TKG with Multiple vCenters and VMC

Just to set the tone, from a TKG side, this post is totally unsupported from VMware. In other words, don’t call GSS if you decide to do this. : )

With that out of the way, let’s dive in. We have a customer who is looking to get out of the datacenter business and wants to utilize VMC as much as they can in place of their physical data centers. 

Prototyping some ideas, we decided to see if we could first deploy a vCenter Server into VMC to mange standalone hosts at remote locations (cell sites). We also wanted to host the TKG Management Cluster on VMC, and then only worker nodes of a workload cluster on the standalone hosts, this meant control-plane and worker node separation across vCenter Servers.

So how did it go?
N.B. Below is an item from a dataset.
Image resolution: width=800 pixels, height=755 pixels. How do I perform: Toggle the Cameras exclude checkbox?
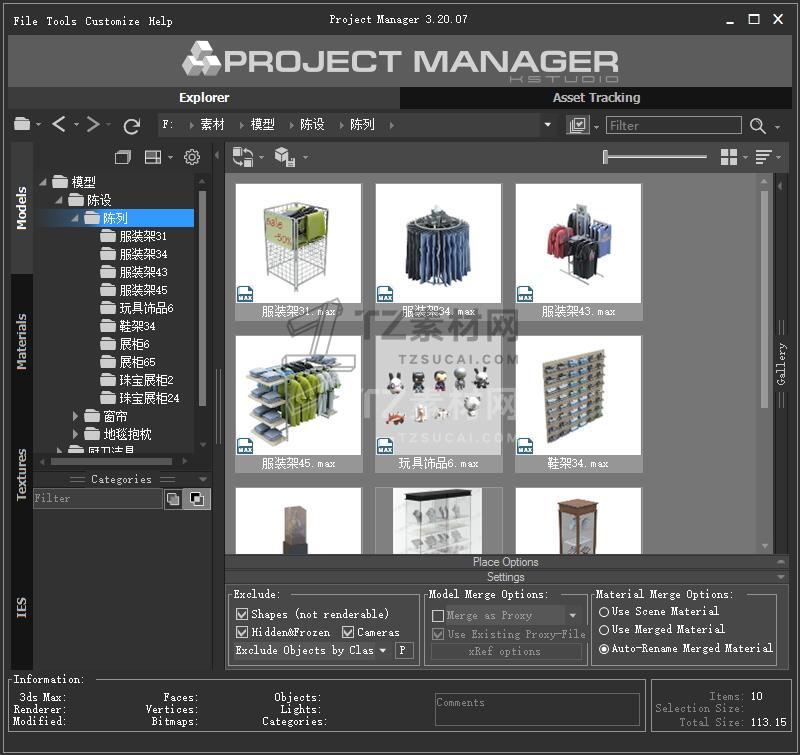pos(348,632)
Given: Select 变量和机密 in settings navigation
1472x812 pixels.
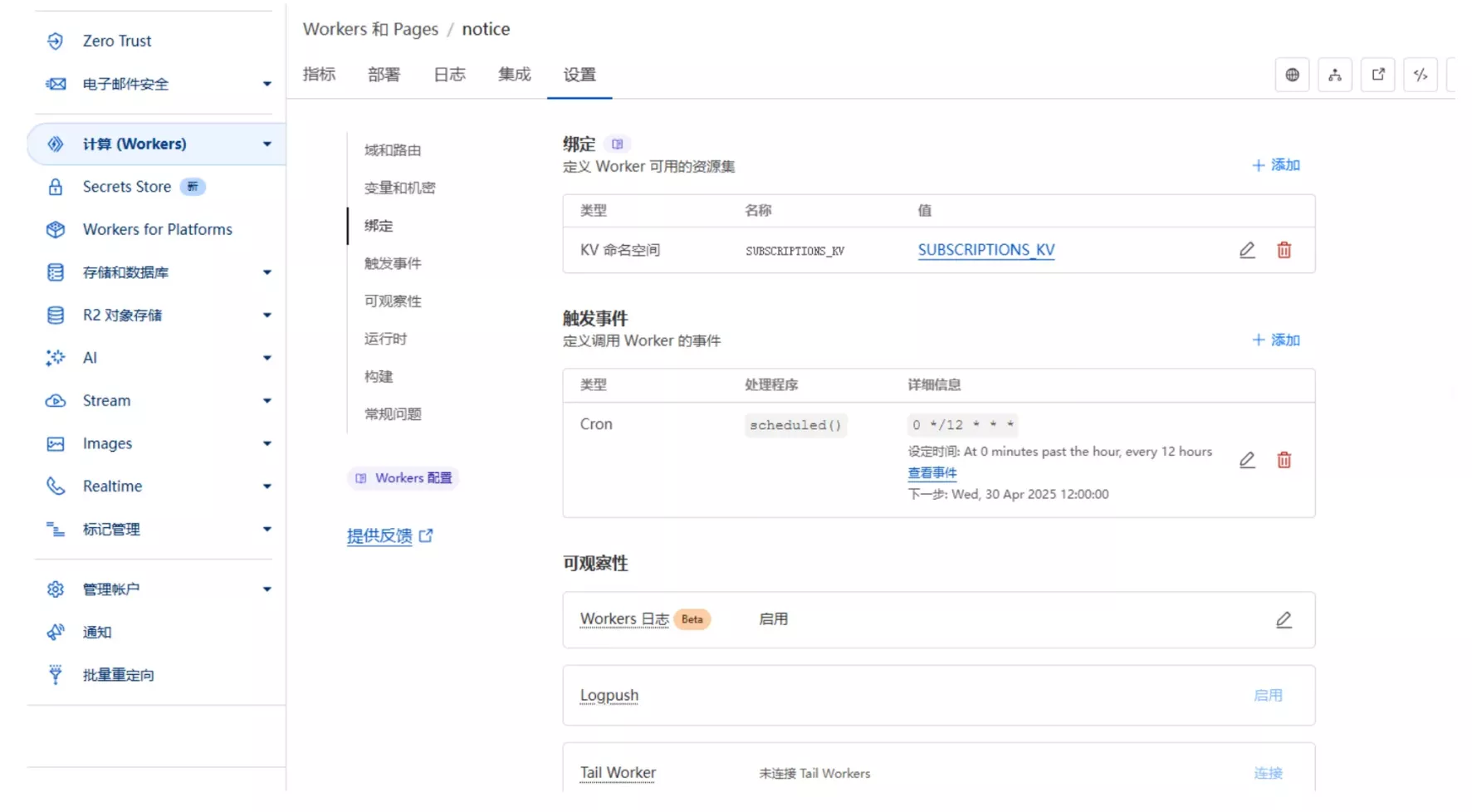Looking at the screenshot, I should coord(399,188).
Surprisingly well. Over 2 days, with help from Timmy Carr and using William Lam as my sounding board, I was able to get all but one of the above working.

First task was a vCenter Server running in VMC managing remote ESXi hosts. Upon first try of installing the vCenter to VMC I was greeted with this lovely message:

A quick search lead me to a post where William had the same issue and was able to get around this by using the cli, I went that route with the same success. Side note, I reached out internally so hopefully we’ll get this resolved so the UI works as well.

So the first step was done, vCenter Server running on VMC. Next I needed some hosts for it to manage. The easiest for me was to create a site-to-site VPN between my home lab and VMC, I decided on the Route Based approach as I already run BGP in my lab. As luck would have it Eric Shanks posted a blog on how he set this up the same day I was going to do it so I had little to actually figure out on my own. One thing I did have to do that Eric didn’t cover was to create a local prefix policy as I was advertising 0.0.0.0/0 to VMC which was forcing all traffic from VMC to traverse the VPN and go out my Internet connection, not what I wanted. So a quick prefix list of only the subnets I wanted to advertise and a BGP restart on my end cleared that up.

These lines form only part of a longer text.